Holtz Used Chocolate; It's Super Effective!

by Shane_for_Wax



Series: Holtzmann the ADHD Engineer [10]
Category: Ghostbusters (2016)
Genre: Domestic Fluff, F/F, Hurt/Comfort, Menstruation
Language: English
Status: Completed
Published: 2016-09-21
Updated: 2016-09-21
Packaged: 2018-08-16 12:09:39
Rating: Teen And Up Audiences
Warnings: No Archive Warnings Apply
Chapters: 1
Words: 2,333
Publisher: archiveofourown.org
Story URL: https://archiveofourown.org/works/8101882
Author URL: https://archiveofourown.org/users/Shane_for_Wax/pseuds/Shane_for_Wax
Summary: Patty has really bad PMS, Holtz basically hasn't had a period in three years since she got on birth control for an (medical) issue. Holtz still sympathizes and does her best to help. Her best.  Sometimes ADHD helps you think outside the box. Set after "Sometimes You Have to Admit Defeat" and "What Happens When Heroes Meet Their Fans".





	

Irony abounded when you were a Ghostbuster apparently. In Patty's case it meant she generally was out of commission to help anyone-- even herself-- when Aunt Flo came to visit. She had thought about seeing a gynecologist or something but at the same time was very hesitant to do so. But, after Holtzmann had been hospitalized, Patty was seriously considering it again. What if one of the others got hurt but then Patty had her Aunt Flo visit which prevented her from taking care of the people she loved most outside of biological family?

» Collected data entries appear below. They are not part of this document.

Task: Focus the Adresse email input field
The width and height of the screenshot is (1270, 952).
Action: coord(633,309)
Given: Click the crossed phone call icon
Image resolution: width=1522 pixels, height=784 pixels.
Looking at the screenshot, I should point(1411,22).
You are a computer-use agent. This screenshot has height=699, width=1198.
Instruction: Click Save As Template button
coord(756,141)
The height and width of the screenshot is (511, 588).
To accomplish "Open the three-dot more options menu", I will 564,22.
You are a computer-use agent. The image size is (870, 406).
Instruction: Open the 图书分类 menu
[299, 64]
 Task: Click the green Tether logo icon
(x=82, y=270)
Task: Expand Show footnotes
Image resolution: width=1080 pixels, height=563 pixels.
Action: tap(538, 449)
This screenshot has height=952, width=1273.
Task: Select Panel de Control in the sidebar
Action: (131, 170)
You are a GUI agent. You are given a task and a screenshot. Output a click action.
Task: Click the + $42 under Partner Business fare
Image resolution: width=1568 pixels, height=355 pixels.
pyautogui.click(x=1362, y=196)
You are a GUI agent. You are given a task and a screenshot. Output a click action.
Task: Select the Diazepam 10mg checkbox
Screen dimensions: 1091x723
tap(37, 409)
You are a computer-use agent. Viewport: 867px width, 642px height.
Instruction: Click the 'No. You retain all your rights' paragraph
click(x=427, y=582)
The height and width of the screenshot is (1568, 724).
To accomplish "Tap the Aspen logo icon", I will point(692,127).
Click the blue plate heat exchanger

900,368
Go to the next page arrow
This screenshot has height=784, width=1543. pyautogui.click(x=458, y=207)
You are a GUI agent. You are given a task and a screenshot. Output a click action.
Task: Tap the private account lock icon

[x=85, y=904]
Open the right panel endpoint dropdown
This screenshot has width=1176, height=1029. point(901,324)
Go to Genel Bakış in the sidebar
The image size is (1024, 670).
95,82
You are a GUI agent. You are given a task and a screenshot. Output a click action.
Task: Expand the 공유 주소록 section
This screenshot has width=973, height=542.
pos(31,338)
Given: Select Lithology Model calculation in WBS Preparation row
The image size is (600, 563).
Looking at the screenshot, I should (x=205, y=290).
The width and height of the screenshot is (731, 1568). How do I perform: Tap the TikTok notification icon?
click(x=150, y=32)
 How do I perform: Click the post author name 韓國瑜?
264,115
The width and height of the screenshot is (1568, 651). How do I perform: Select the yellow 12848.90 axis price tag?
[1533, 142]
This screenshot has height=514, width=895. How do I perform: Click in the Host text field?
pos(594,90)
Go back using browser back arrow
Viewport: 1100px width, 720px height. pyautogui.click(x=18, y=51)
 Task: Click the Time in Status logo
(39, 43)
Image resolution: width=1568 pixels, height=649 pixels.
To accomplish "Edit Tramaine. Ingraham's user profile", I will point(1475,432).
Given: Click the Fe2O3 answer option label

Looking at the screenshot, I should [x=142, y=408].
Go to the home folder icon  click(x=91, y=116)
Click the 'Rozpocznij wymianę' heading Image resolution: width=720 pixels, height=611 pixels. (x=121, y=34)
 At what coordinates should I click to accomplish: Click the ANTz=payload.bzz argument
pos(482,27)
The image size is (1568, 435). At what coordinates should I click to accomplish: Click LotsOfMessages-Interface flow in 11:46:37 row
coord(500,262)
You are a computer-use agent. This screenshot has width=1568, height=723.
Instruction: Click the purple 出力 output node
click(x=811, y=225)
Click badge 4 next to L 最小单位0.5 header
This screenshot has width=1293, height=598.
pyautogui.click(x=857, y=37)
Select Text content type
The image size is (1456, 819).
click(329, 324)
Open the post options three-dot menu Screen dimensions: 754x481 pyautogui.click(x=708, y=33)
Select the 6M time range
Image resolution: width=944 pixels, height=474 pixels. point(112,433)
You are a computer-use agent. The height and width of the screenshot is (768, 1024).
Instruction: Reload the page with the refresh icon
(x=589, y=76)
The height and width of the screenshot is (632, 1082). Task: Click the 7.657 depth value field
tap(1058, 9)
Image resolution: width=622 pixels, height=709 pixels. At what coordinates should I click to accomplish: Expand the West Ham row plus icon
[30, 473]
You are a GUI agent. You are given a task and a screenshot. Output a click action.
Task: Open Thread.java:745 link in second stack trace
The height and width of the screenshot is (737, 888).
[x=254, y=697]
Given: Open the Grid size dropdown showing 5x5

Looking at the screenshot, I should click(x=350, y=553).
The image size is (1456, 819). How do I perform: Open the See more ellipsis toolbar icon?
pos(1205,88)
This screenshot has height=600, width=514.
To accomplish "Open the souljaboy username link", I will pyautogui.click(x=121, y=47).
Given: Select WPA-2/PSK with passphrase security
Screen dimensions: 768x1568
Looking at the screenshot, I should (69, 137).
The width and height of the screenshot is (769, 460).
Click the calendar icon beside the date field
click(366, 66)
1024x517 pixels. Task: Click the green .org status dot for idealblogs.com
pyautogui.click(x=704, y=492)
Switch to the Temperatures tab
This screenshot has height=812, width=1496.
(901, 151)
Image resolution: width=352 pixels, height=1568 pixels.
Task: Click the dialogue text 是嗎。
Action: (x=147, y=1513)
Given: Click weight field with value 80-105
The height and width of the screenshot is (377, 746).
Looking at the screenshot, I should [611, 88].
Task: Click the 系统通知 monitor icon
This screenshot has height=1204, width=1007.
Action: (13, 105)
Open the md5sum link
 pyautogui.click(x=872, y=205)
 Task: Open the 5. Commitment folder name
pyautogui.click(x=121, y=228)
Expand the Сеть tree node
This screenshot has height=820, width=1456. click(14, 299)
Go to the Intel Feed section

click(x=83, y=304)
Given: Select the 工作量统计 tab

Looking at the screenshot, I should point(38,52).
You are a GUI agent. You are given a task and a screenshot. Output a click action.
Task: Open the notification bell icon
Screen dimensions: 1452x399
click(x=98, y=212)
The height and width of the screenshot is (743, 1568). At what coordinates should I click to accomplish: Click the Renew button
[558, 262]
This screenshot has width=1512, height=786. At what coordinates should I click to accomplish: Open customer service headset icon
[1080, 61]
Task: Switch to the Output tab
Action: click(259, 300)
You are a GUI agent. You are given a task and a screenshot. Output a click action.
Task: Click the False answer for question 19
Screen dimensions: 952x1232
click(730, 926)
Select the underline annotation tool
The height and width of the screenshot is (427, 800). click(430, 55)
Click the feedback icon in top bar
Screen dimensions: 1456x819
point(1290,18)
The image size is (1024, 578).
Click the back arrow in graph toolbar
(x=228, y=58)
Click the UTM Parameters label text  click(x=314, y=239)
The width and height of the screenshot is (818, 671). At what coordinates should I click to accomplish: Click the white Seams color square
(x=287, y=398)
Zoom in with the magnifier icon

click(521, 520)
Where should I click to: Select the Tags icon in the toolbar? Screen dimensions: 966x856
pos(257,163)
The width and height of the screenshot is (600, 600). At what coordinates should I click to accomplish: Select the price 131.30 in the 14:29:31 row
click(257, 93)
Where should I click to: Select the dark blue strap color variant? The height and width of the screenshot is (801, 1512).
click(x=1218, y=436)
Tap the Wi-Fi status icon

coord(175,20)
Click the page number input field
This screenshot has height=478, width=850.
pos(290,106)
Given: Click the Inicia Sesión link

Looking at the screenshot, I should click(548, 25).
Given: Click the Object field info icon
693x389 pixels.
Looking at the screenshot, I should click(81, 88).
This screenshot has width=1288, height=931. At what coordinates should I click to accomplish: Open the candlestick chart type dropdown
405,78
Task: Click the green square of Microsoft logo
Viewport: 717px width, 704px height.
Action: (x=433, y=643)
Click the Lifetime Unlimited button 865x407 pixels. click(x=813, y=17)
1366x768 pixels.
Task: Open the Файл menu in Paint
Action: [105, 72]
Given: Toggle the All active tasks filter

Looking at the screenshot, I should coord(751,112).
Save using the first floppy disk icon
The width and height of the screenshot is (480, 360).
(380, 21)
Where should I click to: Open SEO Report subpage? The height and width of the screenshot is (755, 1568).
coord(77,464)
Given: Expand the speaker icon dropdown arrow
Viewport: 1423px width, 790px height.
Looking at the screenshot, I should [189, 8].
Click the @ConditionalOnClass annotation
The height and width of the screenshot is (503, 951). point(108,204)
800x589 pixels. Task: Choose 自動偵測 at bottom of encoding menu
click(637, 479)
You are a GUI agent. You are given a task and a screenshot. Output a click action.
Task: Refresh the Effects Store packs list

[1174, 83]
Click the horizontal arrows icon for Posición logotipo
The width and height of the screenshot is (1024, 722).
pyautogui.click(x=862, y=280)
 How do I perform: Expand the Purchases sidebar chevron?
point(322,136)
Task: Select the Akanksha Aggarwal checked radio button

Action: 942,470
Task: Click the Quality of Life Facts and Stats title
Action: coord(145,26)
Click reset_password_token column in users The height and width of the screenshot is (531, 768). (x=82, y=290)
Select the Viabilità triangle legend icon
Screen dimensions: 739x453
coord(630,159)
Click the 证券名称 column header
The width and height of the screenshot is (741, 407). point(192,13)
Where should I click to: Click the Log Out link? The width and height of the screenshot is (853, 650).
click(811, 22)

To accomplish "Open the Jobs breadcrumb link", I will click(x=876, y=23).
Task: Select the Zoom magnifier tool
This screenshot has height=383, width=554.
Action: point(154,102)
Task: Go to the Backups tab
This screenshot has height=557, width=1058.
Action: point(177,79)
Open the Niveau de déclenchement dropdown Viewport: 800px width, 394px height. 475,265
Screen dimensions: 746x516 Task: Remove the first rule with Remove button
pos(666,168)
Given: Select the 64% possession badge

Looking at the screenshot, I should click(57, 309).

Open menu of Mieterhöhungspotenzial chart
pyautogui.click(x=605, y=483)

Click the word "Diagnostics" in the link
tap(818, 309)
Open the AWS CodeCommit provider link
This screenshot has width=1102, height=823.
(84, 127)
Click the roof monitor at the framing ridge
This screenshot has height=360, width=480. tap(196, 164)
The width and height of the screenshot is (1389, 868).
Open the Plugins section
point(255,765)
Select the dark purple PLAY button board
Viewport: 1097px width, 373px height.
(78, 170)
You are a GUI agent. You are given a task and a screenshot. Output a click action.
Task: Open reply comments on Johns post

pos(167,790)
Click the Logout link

At the moment she wasn't thinking about any of that, though. Instead she was thinking about where she had last left her heating pad and her favorite tea. 

She had just about given up on the former and was about to fix the latter when she heard a knock on the door, well, _knocks_ , which meant only one thing: Holtzmann was here. With a grimace, Patty shuffled her way to the door then opened it for the blonde who was currently carrying something in her arms. Immediately Holtzmann rushed in, closed the door behind her, then gently guided Patty back to the couch. It was there that Holtzmann upended the paper bag she had been holding, revealing a small fortune in chocolate and small half pints of ice cream, all of which landed on Patty's lap or bounced off and onto the floor.

"Holtz, what--?" Patty started to ask, slightly dumbfounded but at least she could ignore the cramping if only for a minute or two. Holtz picked up one of the chocolate bars and tossed it gently at Patty's cramping abdomen. 

"Die, period! Holtz is here with endorphin backup!" the blonde said sternly, which only made Patty laugh despite herself.

"Did you really come all the way to my apartment to make that joke?" Patty asked, picking up the tossed chocolate bar and was unsurprised to find it was her favorite non-Hershey brand. Of course Holtzmann knew what brand of chocolate Patty liked.

"Of course not, my silly Patty Cake! I came to take care of you!" Holtzmann chirped with a big smile that almost threatened to break her face. "I mean, I may not be put out of commission for three days each month anymore but I still know what it was like..." 

Patty's brows rose slightly at what Holtzmann had admitted to. 

"You're fucking with me, you were one of the lucky ones to only have three days of this crap?" the taller woman asked, unpeeling the foil from the chocolate almost absent mindedly.

Holtzmann actually paused a moment when she realized she had just revealed that little fact. "Yeahhhh, I guess I was. But then my good friend BC put a stop to it entirely."

Patty frowned, _BC? BC... oh right, birth control._

"Lucky duck," she teased gently.

She took a bite of the chocolate while Holtzmann gathered up the ice cream and put it all back into the bag. She carried it all into Patty's tiny kitchen and put it into the equally tiny freezer. When she returned to the couch, Patty had wolfed down half of the chocolate bar.

"Where's your heatin' pad, Pat Pat?" Holtzmann asked after cocking her head slightly in thought. 

"Not a damned clue," Patty admitted around another bite of chocolate. She gestured around the apartment which was filled almost floor to ceiling with the books she couldn't store at the firehouse. "Maybe Tolstoy will know." 

Holtzmann looked around herself as sneakily as possible.

"You have the great Russian writer Leo Tolstoy haunting your apartment?!" the blonde asked in a stage whisper, eyes widening comically. 

Patty laughed so abruptly she almost inhaled the chocolate the wrong way. 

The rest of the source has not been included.